Outsourcing conservative commentary 

A new study says that because George Will is in more newspapers than any other columnist, "conservative voices such as his dominate editorial pages."

"He reaches half of the newspaper readers in America," said Paul Waldman, the study's author. "He has a huge megaphone, probably bigger than anybody else in America."

His group found that 60 percent of the daily newspapers print more conservative syndicated columnists each week than liberals. Twenty percent of the papers are dominated by liberals and 20 percent are balanced. Media Matters had no information on local columnists.


Let me emphasize that last line. Media Matters had no information on local columnists. It's remarkable how little one thinks before writing such an article.

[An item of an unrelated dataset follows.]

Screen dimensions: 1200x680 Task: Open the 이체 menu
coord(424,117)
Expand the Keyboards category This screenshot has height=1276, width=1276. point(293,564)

Suppose you run a paper that runs five op/ed columns a day. Four will be written by liberal commentators, one by conservatives in the interest of "balance". The market for liberal commentators flourishes and the j-schools flood with young liberals seeking entry into that market. The j-schools discourage conservatives from applying for admission, and as a results the market for conservative commentary contracts into a small oligopoly of a few writers. Each oligopolist is syndicated broadly; many of the liberal writers end up being columnists for a major city newspaper and not syndicated. Editors will eventually not carry local conservative writers, because a few columnists can dominate the industry and provide the conservative view at low cost. They, in short, outsource the right side of their "balanced" newspapers.

Then some guy gets the bright idea to test for media bias and chooses, as his measure, the number of papers each columnist appears in. What will he find?

What he finds is a great trove of small cottage liberal writing industry, and a few grizzled veterans of conservative commentary providing one column placed on the far side of hundreds of papers. And will report it as a success ... for conservatives.

And the newspapers will smugly report same, and the j-schools will tut-tut and go back to admitting more liberals.